▸ **What is required**
Report each line of the material below that contains the word "screenshot", copying every such line in full.

▸ **Extracted material**

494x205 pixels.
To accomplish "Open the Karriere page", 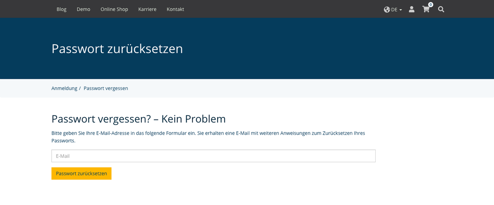I will click(147, 9).
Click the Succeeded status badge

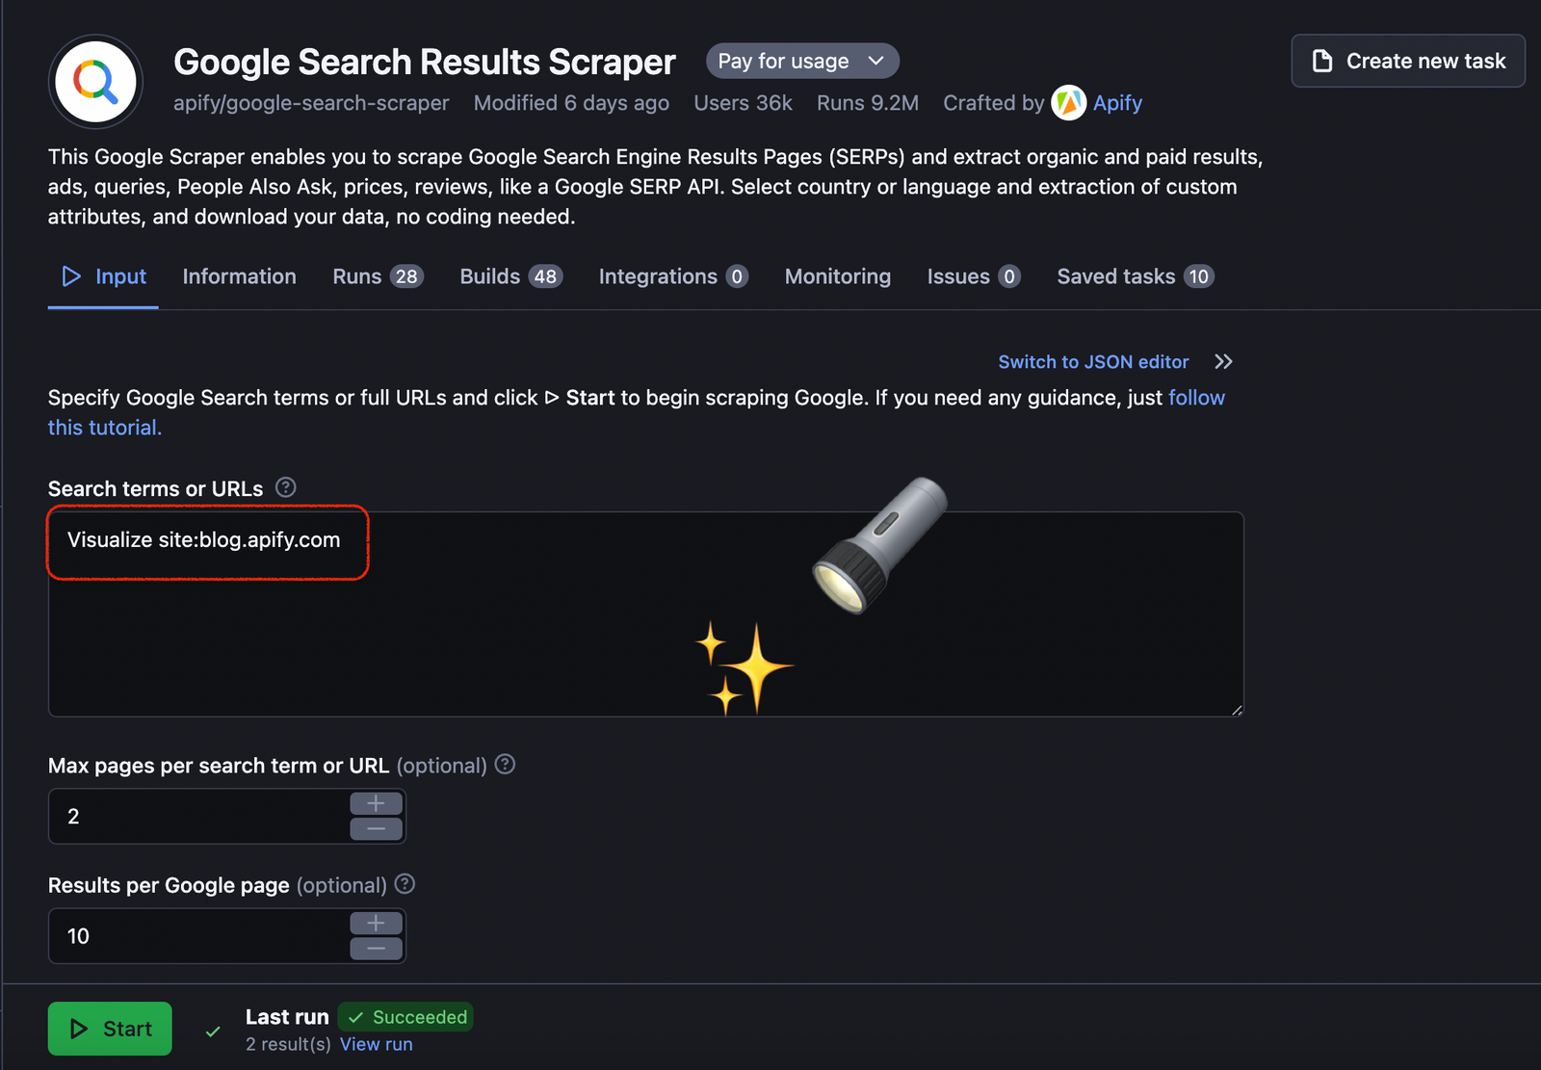pyautogui.click(x=405, y=1016)
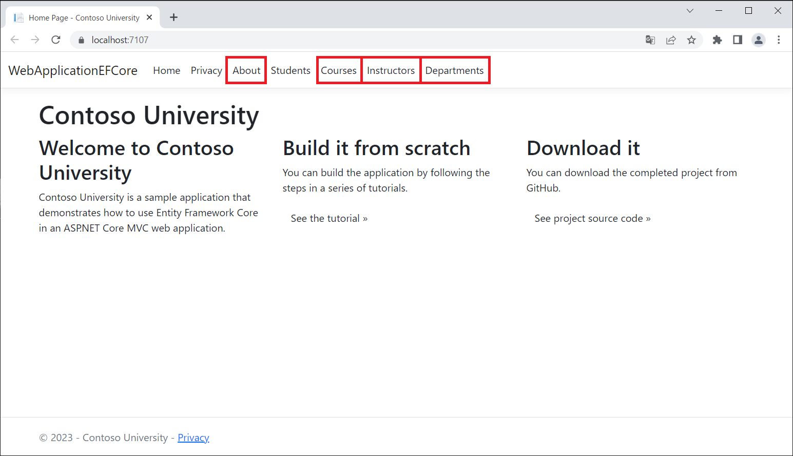Open the Extensions puzzle icon
This screenshot has width=793, height=456.
(x=717, y=40)
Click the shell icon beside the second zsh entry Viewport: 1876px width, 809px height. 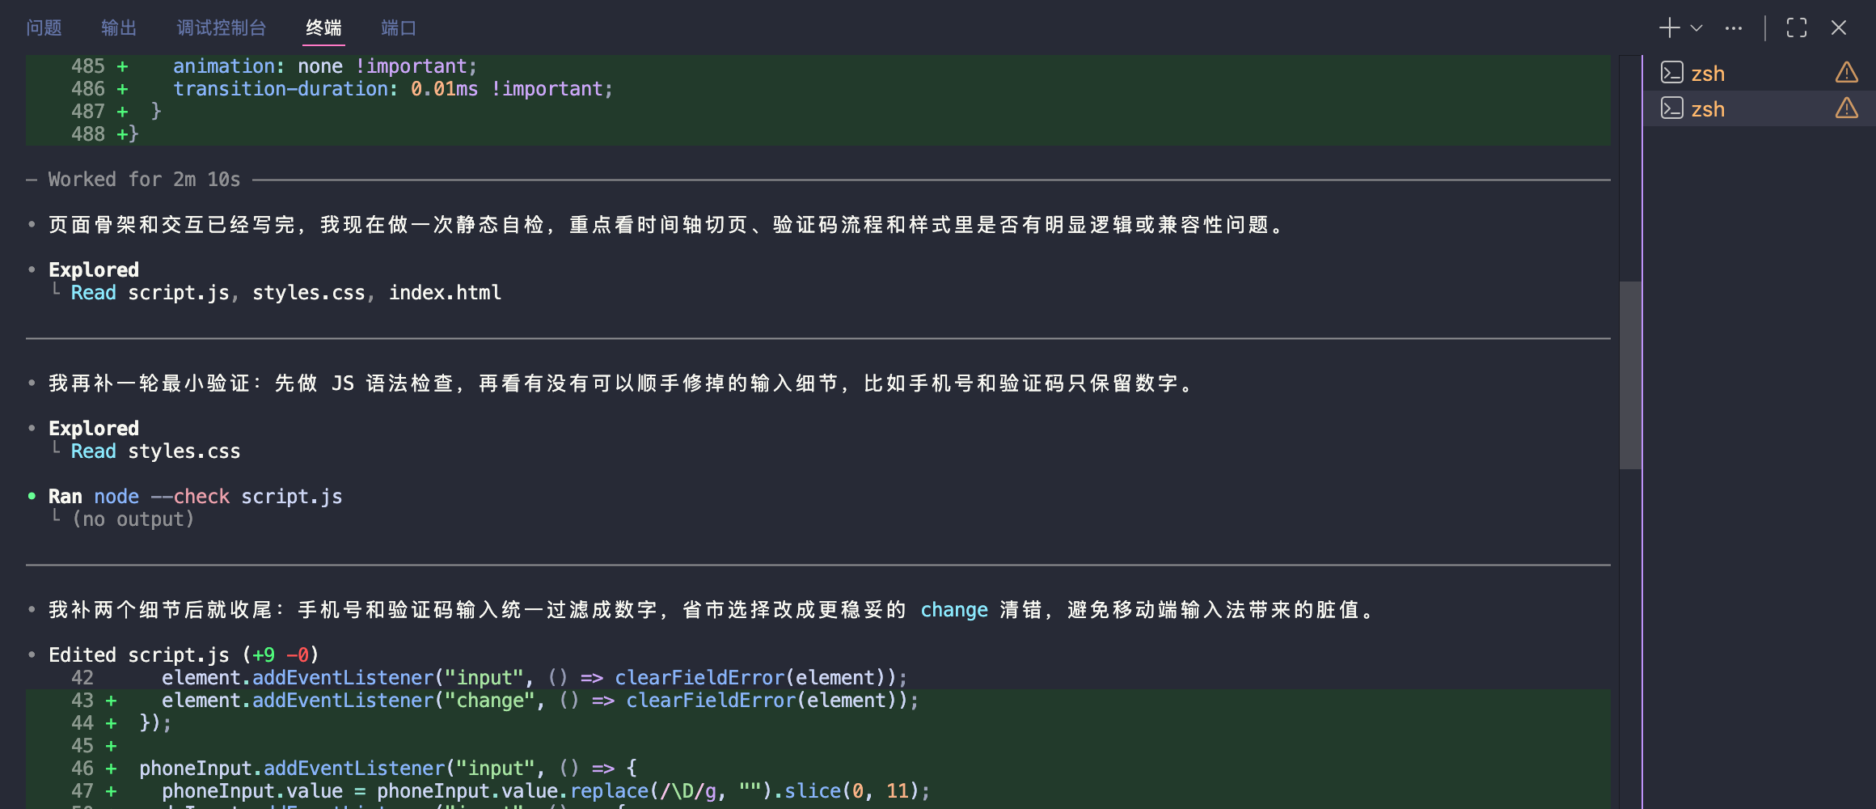1672,108
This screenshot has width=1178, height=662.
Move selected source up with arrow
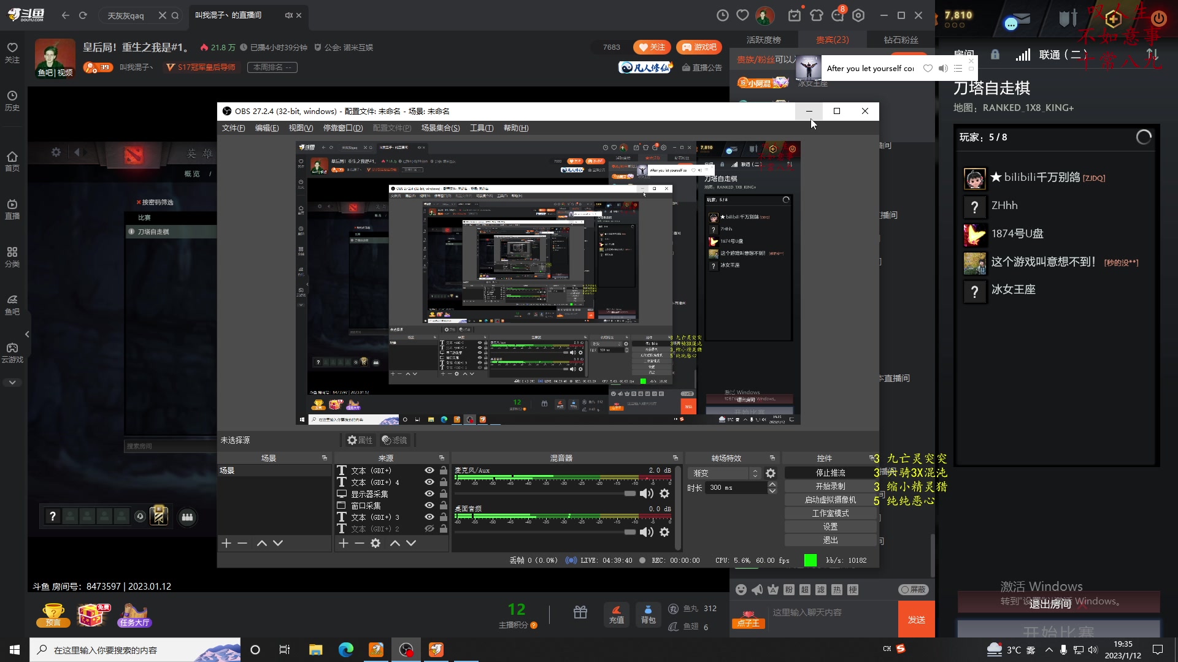[395, 543]
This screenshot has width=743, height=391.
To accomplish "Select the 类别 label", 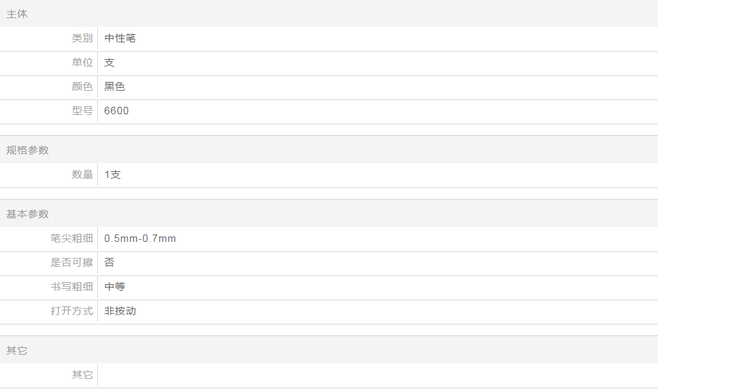I will 82,38.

▸ **Complete response**
This screenshot has width=793, height=456.
This screenshot has width=1178, height=662.
This screenshot has width=743, height=391.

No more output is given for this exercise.